* **Problems to solve**
(a) In the passage on children's innocence, what does the writer suggest using to build tents on the living room floor?
(b) Write the next part of the passage on children's innocence, picking up after its final sentence and keeping its voice.

##### Passage provided #####

Because children are so sensitive they actually internalize much more than adults realize. Communication skills are essential in protecting your child’s innocence. Communicate with your child as frequently as you can – explain why you are happy, sad, frustrated, excited. Talk about your own childhood memories and the happy times you can remember. Talk about anything with them – what they are working on at school, what is happening in the family, what plans you have for the weekend. Good communication will help reduce childhood misreadings and if you set up an expectation of two-way communication right from the start – children will keep talking to you even when they are in their teens.
2. Play:
Children have a never ending abundance of energy for play. Encourage and participate in creative play like building tents on the living room floor with sheets and chairs, play shopping with a mini play cash register, some empty packages and a basket or shopping bag or allow them to sit on your back while you crawl around on all fours and pretend to be a horse!
Spend time ‘doing things’ together like jigsaws, reading books, playing cards, board games, riding bikes, playing on equipment – all interactive things that create opportunities for communication and connecting. As adults it is important that we join in as often as we can – don’t just sit and watch!
You have probably heard it a million times already but you need to hear it again – try to restrict all forms of technology! It is so easy to use the television as a baby sitter – but most programs and advertisements are quite corrupting of innocence. Delay the inevitable for as long as you can!

##### Data #####

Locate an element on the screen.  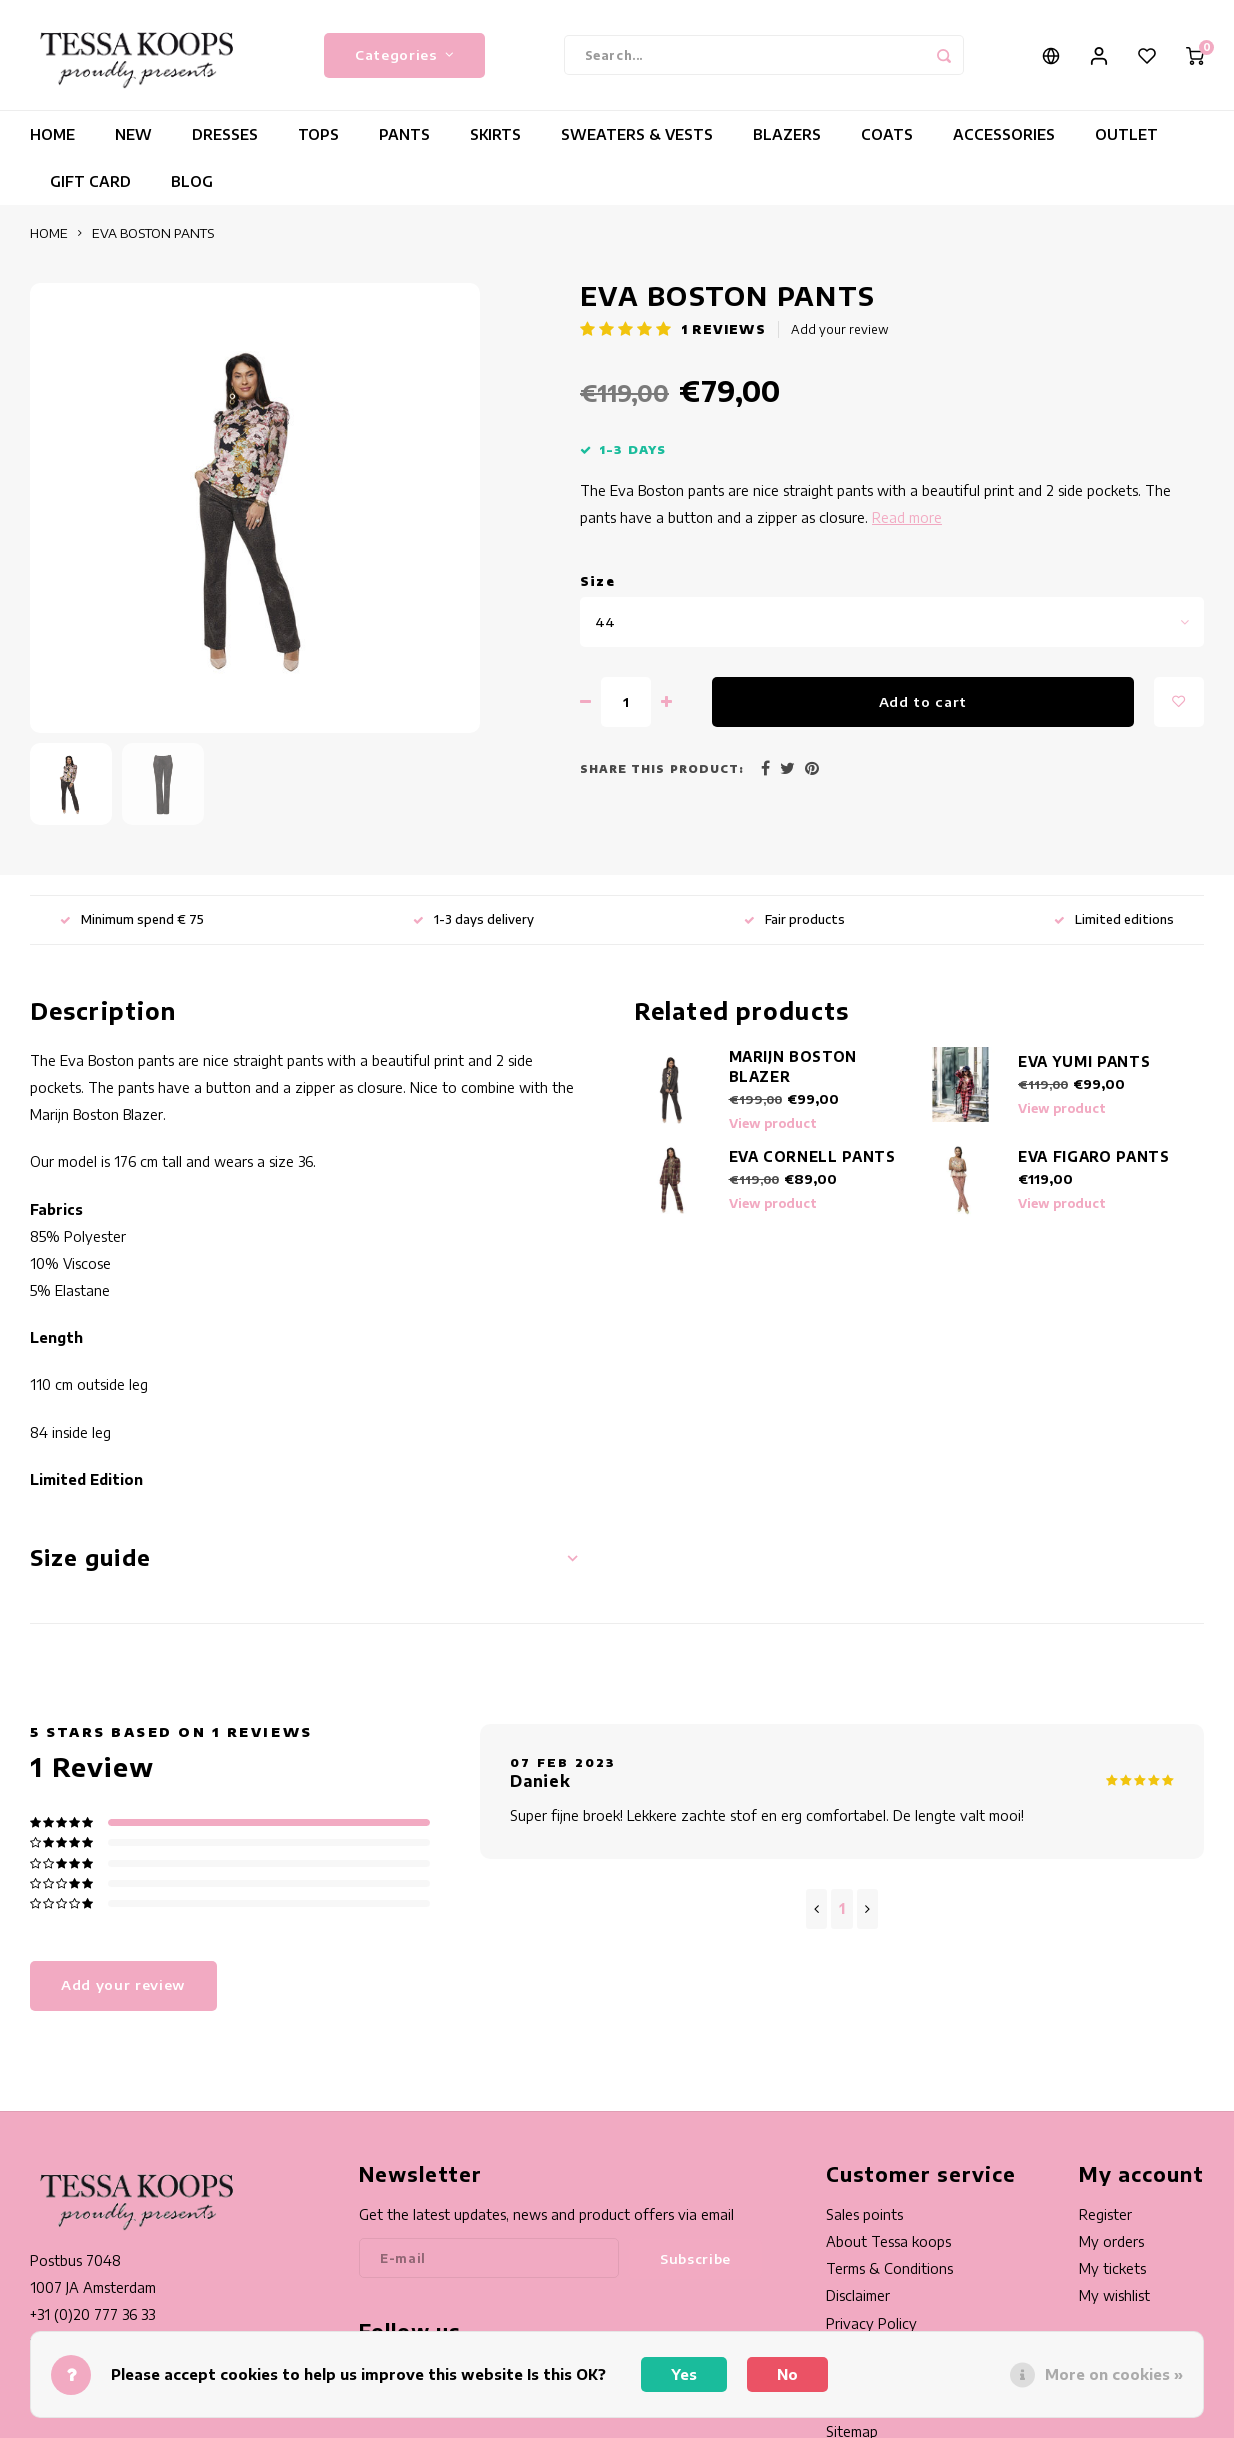
BLOG is located at coordinates (192, 181).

#####

* **Responses by task**
(a) Sheets and chairs.

(b)
3. The Natural World:
The natural world is our soul’s friend. Have as many pets as you can realistically manage and accommodate. They encourage responsibility, play, respect and sensitivity and provide companionship for children when adults are ‘too busy’.
Spend as much time outdoors together as you can - in parks, camping or on farms – the natural world is a child’s friend so let them dig for worms, comb the beach for shells, explore a creek or dig a hole.
4. Routines and Stability:
Children prefer routine and stability. Set up routines that create stability and opportunities to connect that are realistic and manageable (and flexible). For example, an evening routine for a small child might involve eating dinner together, taking a bath followed by a bedtime story and a kiss goodnight.
Set boundaries for children that are reasonable and follow through with consequences if they disobey you.
Eat nutritious food and encourage healthy habits.
Take family holidays together (according to your budget) – preferably with other families - camping worked for us but resorts are fine too – just don’t make use of kids clubs all the time. Holidays enable families to spend quality time playing without the normal day-to-day pressures.
Encourage children to help you around the house – involve them in gardening, making beds, cooking, tidying – they want to be with you and involved in what you are doing. Along the way they will learn valuable skills and learn more about what you enjoy.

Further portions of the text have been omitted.